My white eyes were opened on the subject of racism in the late '60s when I took a pair of classes at San Diego State University while trying to appear to be enough of a student to avoid the draft.
From Dr. Winslow's Criminology class, I learned from factual studies that the vast majority of white kids nationwide who were caught in a car that did not belong to them, were cited with the misdemeanor of "joy riding." Conversely, the vast majority of black kids in the same circumstance were booked for felony car theft.
From Dr. Gillette's sociology class, which was primarily experiential, we learned about racism firsthand. With two white partners of the opposite sex answering classified ads for apartment vacancies, the vast majority were shown the apartment and given the option of renting it. When a mixed couple answered the same ad, they were invariably told the apartment had been rented and was no longer available.

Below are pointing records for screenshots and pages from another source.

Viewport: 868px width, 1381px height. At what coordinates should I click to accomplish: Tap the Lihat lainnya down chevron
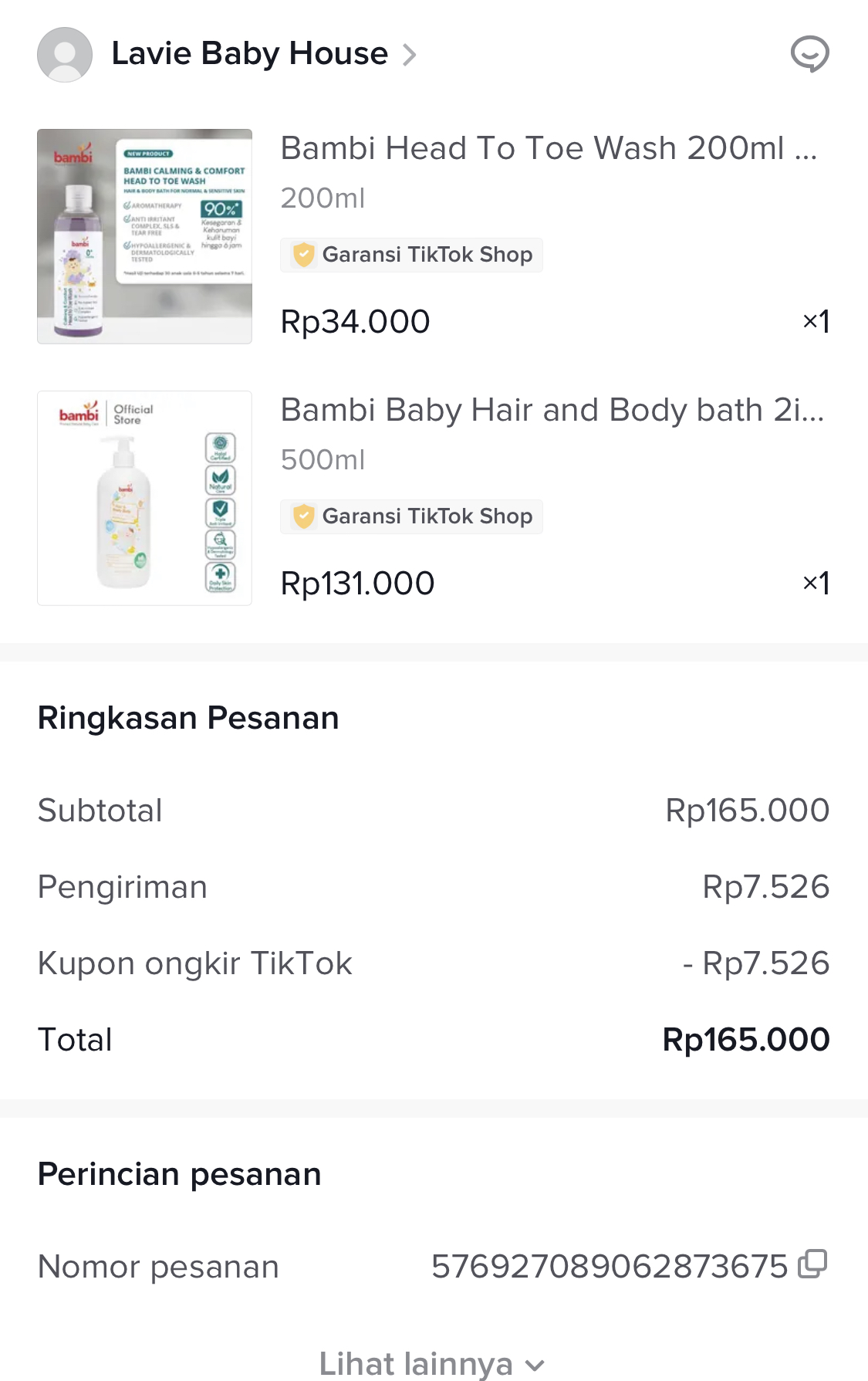click(x=535, y=1366)
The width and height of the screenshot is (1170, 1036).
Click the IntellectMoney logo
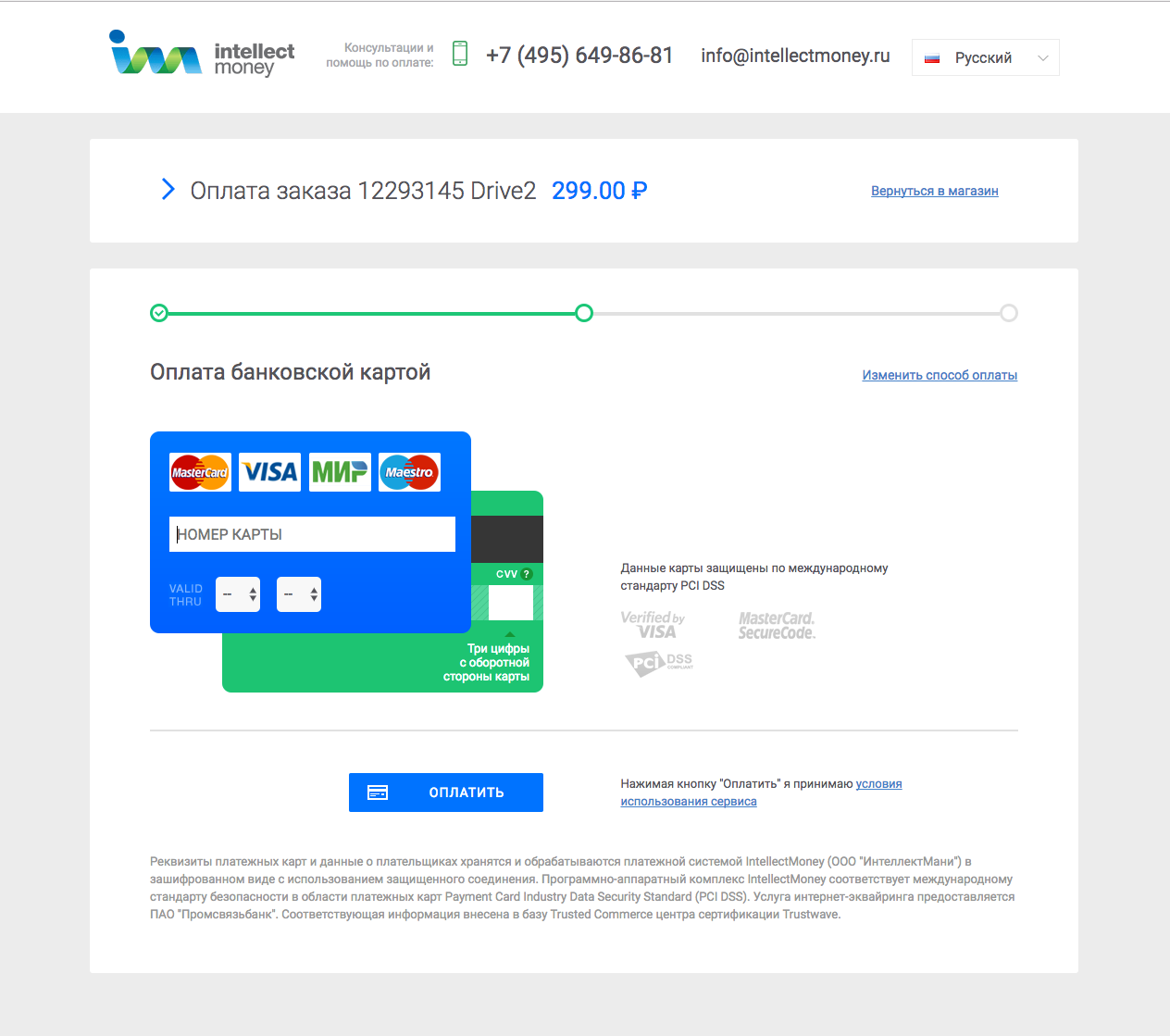(x=202, y=54)
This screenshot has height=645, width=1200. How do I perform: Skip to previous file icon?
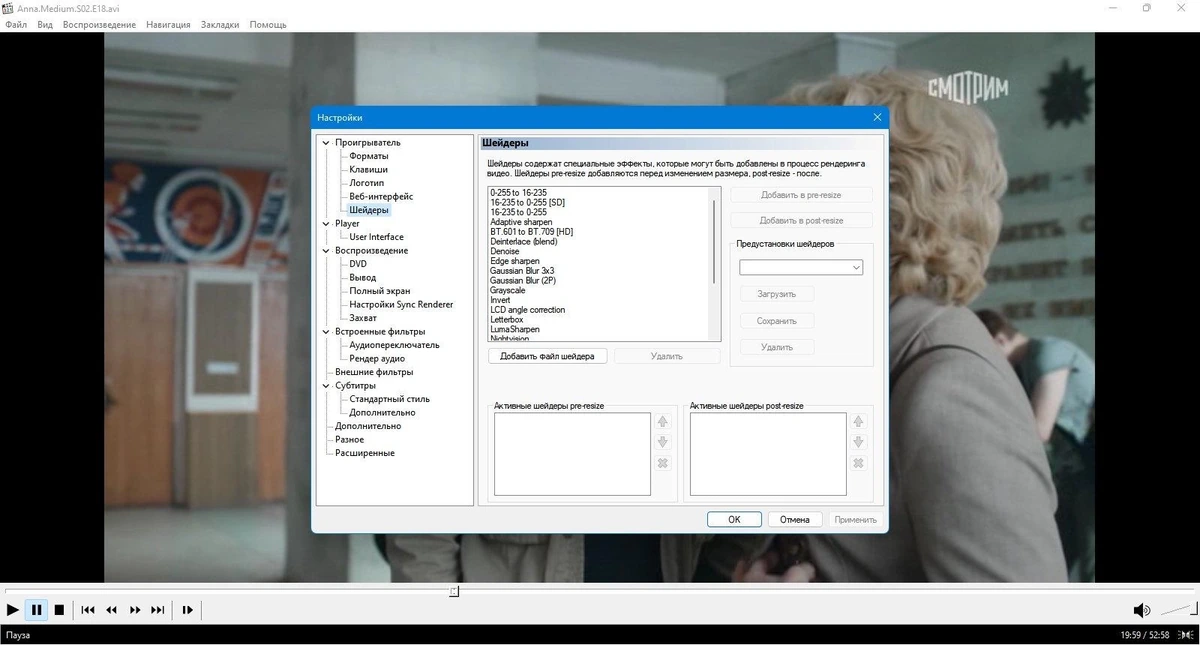88,610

As a youngster growing up on C Street in Golden Hill, there were no black families in the immediate area because of "red lining" by realtors and lenders who determined that black families would be limited to homes south of Market Street.
During a time when I wrote for a local daily, I observed that local sports pages were, in a de facto way, limited to a single black and a single female on their staffs.
Thanks for tackling the issue with honesty and facts, things that much of my white America ignores on the issues of racism in this country.